◆ Source excerpt

Why does Group of 184 hate Aristide?

by Lavalas (flood) will drown Andre Apaid Thursday, Mar. 02, 2006 at 2:33 PM

Some reasons why Group of 184 participated in the coup against democratically elected Arisitide..

The group of 184 in Haiti mostly consists of wealthy Haitian businessmen and most of their funding comes from overseas import/export business interests..

"We are concerned for two main reasons:

· The Group of 184, while including some representatives of various sectors of civil society, is in fact dominated by one specific sector with very particular interests - private sector business associations;

· A vast array of other civil society organisations are being ignored, their important views are not being sought, and their experience and expertise are not being utilised.

1) The Group of 184 is an extension of the Groupe d'Initiative de la Société Civile (GISC, Civil Society Initiative Group), a coalition that formed in 1999 and played a prominent role in the failed attempts to resolve the political crisis that paralysed the country from May 2000. The GISC was wholly unrepresentative of the Haitian majority, and was predominantly a collection of business and religious elite organisations.*

In December 2002, what was the GISC widened its membership to include some peasant organisations, student groups and non-governmental organisations, and became the Group of 184 (according to its leaders, the Group of 184 takes its name from the "184 representatives of organisations from 13 sectors of Haitian civil society" that signed its first communiqué.)

However, despite its pretensions to represent a variety of social sectors, the words and the actions of the Group of 184 suggest that it remains under the control and direction of its initial instigators and original driving force - the private sector. It is led by André Apaid jnr., an industrialist from a family business empire with interests in the assembly industry and the import/export business."

◆ Written problem 1
In the piece on the Group of 184, what explanation does it give for the group's name?
◆ Written problem 2
Carry the piece on the Group of 184 forward from its final sentence.

◆ Dataset section
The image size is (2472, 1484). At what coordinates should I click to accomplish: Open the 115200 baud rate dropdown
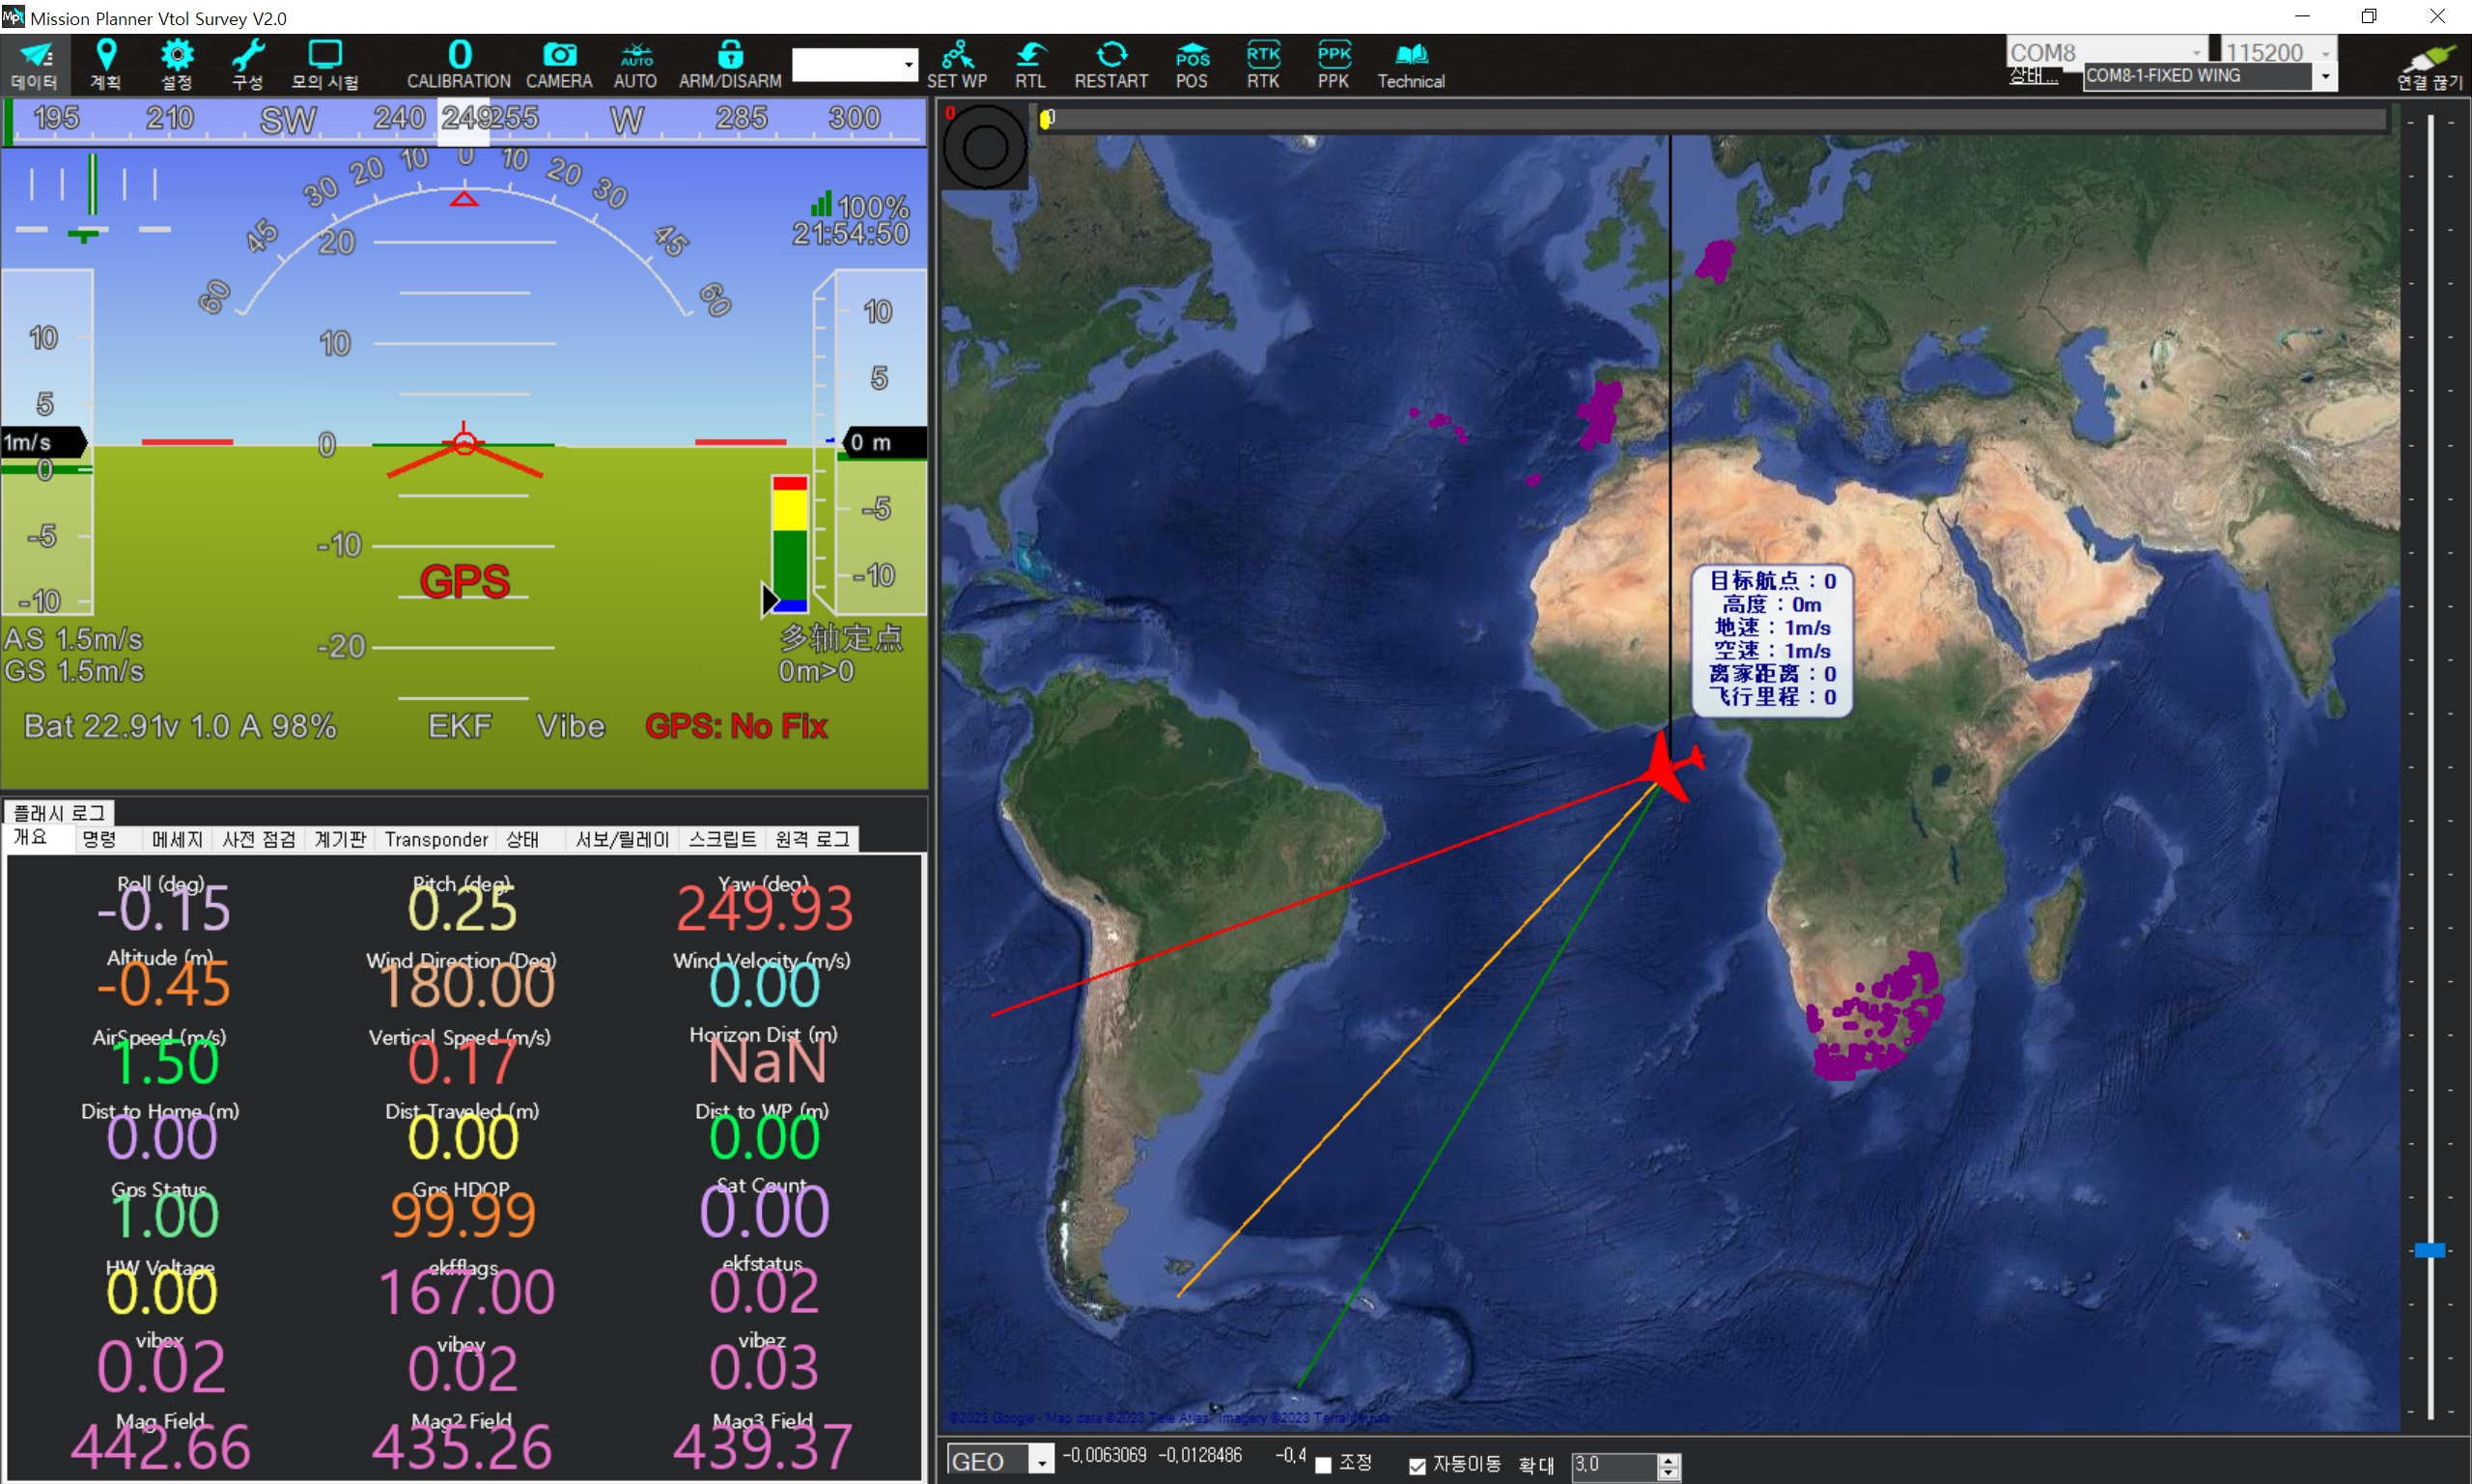tap(2326, 52)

◆ Task output 1
According to its leaders, the Group of 184 takes its name from the 184 representatives of organisations from 13 sectors of Haitian civil society who signed its first communiqué.

◆ Task output 2
http://www.haitisupport.gn.apc.org/july06.htm

"We are also motivated by the publication in September of the National Coalition for Haitian Rights policy report, "Yon Sel Dwet Pa Manje Kalalou: Haiti on the eve of its Bicentennial" which contains the following sentence concerning the Group of 184:
"It is not yet clear who finances the group's activities -- whether it receives funding from abroad or if its entire budget comes from its membership or another arrangement altogether."

Thanks to information provided to the Haiti Support Group by the European Commission (EC) staff in Brussels and the EC delegation in Port-au-Prince, we are able to shed some light on this subject:

· The European Commission is co-financing a Human Rights / Democracy project with Haiti's Initiative de la Societe Civile (ISC) group. The European Commission's contribution is 773,000 Euros (US$890,374 at today's exchange rate). The duration of the contract is from 21/12/2001 to 21/12/2003."

http://www.haitisupport.gn.apc.org/184%20EC.htm

Since Group of 184 is a group of wealthy investors friendly with business interests outside of Haiti, it follows that they have good reason to dislike Aristide and may possibly motivate Group of 184 to participate with an outside interest that seeks to destabilaze the democratically elected Aristide/Lavalas coalition..

"The Group of 184 (G-184), is headed by Andre (Andy) Apaid, a US citizen of Haitian parents, born in the US. (Haiti Progres, http://www.haiti-progres.com/eng11-12.html ) Andy Apaid owns Alpha Industries, one of Haiti's largest cheap labor export assembly lines established during the Duvalier era. His sweatshop factories produce textile products and assemble electronic products for a number of US firms including Sperry/Unisys, IBM, Remington and Honeywell. Apaid is the largest industrial employer in Haiti with a workforce of some 4000 workers. Wages paid in Andy Apaid's factories are as low as 68 cents a day. (Miami Times, 26 Feb 2004). The current minimum wage is of the order of $1.50 a day:

"The U.S.-based National Labor Committee, which first revealed the Kathie Lee Gifford sweat shop scandal, reported several years ago that Apaid's factories in Haiti's free trade zone often pay below the minimum wage and that his employees are forced to work 78-hour weeks." (Daily News, New York, 24 Feb 2004)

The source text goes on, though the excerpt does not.